Autonomous electric hauler system
Conventional truck haulage is failing to address major issues facing the industry, such as:
- Growing cost of fuel, maintenance and capital
- Increasing strip ratios in open pit mines (in part determined by truck limits on haul road design, such as maximum slope and width)
- Challenging tunnel designs and costs for deep underground mines, where haul road widths meet geotechnical limits
- Addressing environmental and social challenges, such as: air quality (emissions), dust, noise, water consumption, and energy efficiency.
Autonomous trucks may reduce some operating costs through the decrease in labour and increased utilisation, however, they don’t address the issues of social licence.
The use of conveyors offers several advantages over conventional truck haulage, however, they also have their downfalls and limitations.
In recent years there has been a growing number of investments by mining companies and suppliers in battery-electric vehicles, such as haul trucks and LHDs particularly for underground mines, somewhat spurred on by the development in battery and electric technology. However, mining is a 24×7 operation which is highlighting the current limitations in battery technology, such as energy density, the longevity of operation, capital cost, and thermal performance.
Mining3 is working on a novel material transportation system for mining operations. The system is based on small (potentially, 15t capacity) autonomous electric haulers that are powered by an electrical storage system and, most importantly, recharged via a wireless power system buried along the haul road. The system provides the flexibility of haul trucks, the efficiency of conveyors, and overcomes the limitations of battery-only solutions. Being light and small, the concept trucks also allow future haul road designs to be much steeper (20%), and narrower (10-11m), which could significantly change pit designs and improve mining costs.
Using typical Australian mining costs for labour, fuel, and power, a preliminary economic analysis, looking solely at the cost savings, indicated that a fleet of small, induction powered, autonomous haulers would be about 25% lower in cost to operate, including capital and operating costs.

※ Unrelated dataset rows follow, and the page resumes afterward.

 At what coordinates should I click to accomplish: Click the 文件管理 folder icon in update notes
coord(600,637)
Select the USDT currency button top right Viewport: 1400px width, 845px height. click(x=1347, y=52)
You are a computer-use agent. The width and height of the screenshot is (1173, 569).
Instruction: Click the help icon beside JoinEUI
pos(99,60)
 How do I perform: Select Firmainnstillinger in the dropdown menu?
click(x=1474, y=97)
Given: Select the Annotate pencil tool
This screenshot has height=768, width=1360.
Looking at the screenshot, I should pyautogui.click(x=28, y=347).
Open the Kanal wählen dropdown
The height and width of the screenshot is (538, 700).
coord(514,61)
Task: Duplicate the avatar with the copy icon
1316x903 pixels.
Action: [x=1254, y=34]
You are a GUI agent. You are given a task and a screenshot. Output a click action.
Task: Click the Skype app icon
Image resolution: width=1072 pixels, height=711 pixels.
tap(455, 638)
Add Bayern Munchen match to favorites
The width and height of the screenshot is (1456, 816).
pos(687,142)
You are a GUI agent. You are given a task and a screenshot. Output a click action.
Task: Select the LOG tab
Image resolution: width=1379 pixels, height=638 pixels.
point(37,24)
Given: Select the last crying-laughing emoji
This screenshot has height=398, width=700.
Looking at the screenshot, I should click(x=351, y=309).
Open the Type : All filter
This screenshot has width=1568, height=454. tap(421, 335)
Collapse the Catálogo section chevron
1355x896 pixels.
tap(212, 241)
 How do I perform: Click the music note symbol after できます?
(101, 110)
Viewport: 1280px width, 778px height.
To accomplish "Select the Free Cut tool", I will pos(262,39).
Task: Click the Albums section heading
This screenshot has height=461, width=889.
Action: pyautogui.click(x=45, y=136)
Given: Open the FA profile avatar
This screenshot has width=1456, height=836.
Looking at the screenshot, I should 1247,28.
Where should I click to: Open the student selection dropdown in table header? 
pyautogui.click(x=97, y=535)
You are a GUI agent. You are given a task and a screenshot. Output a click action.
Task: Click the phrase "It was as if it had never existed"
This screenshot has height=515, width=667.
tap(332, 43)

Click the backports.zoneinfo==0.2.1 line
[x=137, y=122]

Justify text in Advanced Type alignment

The savings come from a reduction in maintenance, energy, and labour costs. The analysis did not take into consideration other potential savings from moving to smaller haulers, such as reducing the refuelling infrastructure for trucks, and less expensive maintenance tools, cranes, and sheds or hangers, which can add a lot of additional expenses.
Availability of the autonomous trucks is also expected to be higher than conventional trucks as they do not have diesel engines and complex transmissions, nor do they require operator changeovers, re-fuelling, or time-consuming maintenance procedures. The wireless induction charging system allows for continuous operation of the electric haulers.
Using smaller haulers that can drive up steeper ramps allows for deeper mines within given lease boundaries. Assuming geotechnical factors allow, a new ramp design opens up pits for extracting minerals below the limit of larger trucks. For example, analysis of a small satellite pit indicated a 23% increase in resource utilisation over the design using conventional 90t-class trucks. Using our concept smaller haulers would yield an additional $2.5M in value out of the resource. This additional benefit is without further re-optimisation of the pit shell based on in the lower cost of mining using these smaller haulers.
The argument for smaller, lighter, autonomous, electric-powered haulage systems in mining operations appears compelling. Detailed design work and prototyping planned for 2019 at Mining3 will help validate initial assumptions made.
Further industry engagement is welcome to identify potential issues and improvements that will enhance the development and adaptability of this concept into a range of mining operations.